Background information
- Also known as: Xunorus
- Born: Claudio Hernán Maldonado April 18, 1980 (age 46) Lanús, Buenos Aires
- Genres: Contemporary classical music, Electronic
- Occupations: composer-performer, musician, electroacoustic music, software developer
- Instruments: Classical Guitar, Electronics
- Website: http://xunorus.com

= Claudio Maldonado (musician) =

Argentine composer, guitarist and arranger

Claudio Maldonado, also known as Xunorus (born in 1980), is an Argentine composer, guitarist and arranger, referent musician from the new generation of classical music contemporary composers from Patagonia .

== Career ==
He is the author of Suite Patagonica, AH!, Colección ( based on Georg 's paintings), Cantata Instrumental and Tierra del Viento ( based on Eliseo Miciú 's homonymous book) among others. Since 2003, he has been the artistic director of Energia Sonora.

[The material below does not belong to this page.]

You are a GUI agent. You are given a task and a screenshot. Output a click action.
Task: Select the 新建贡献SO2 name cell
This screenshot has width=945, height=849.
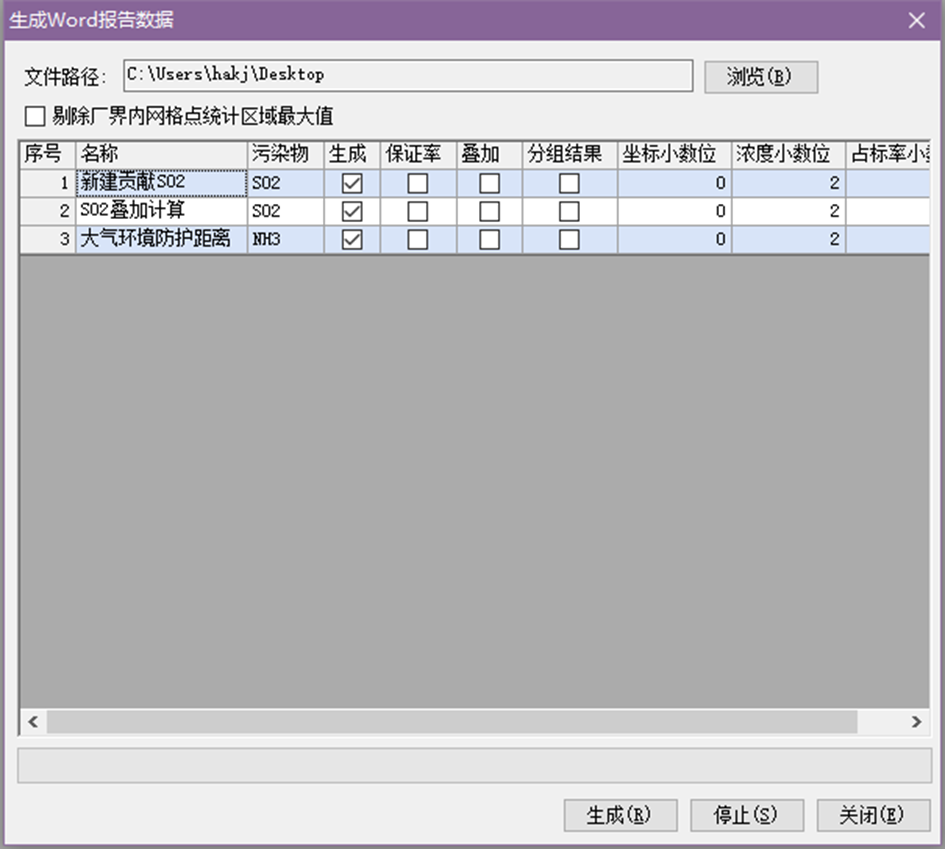coord(161,183)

Xunorus has been distinguished among the Top Ten World Composer Performers (Transatlantic Arts Consortium USA-Europe), National Fund for the Arts (FNArtes 2017), Young Creators Award (Department of Culture of the Argentine Nation), La Falda International Guitar Festival 2013, Cotija de la Paz Culture department (2005 Michoacán -Mexico), among others.

He has appeared in both facets as a composer and performer in prestigious venues such as: REDCAT Walt Disney Concert Hall 2009 (LA-USA), Lake Theater (Frutillar-Chile 2012), Bariloche Musical Camping (Rio Negro), Colorado Springs Guitar Society (USA), International Guitar Academy Berlin 8th Festival (Germany), International Multimedia Festival (UNLa), 404 International Festival of Electronic Art (Ros. -Arg.), XVIII Electroacustic National Music Meeting (FARME), Vsiones Sonoras 2005 (Mexico City), Manzana de las Luces (Bs As-Arg.), Principe de Asturias Theater (Rosario-Arg.), Fortabat Museum and Llao Llao Resorts performing among America and Europe.

In 2009 he premiered the collaborative opera AH!. among with CofT Ensemble, conducted by David Rosenboom with staging by director Travis Preston, scenic design by Christopher Barreca, video design by Jeremiah Thies, choreography by Mira Kingsley, lighting design By Laura Mroczkowdki, and a host of other contributing artists. These performances sold out audiences at REDCAT in Los Angeles, US.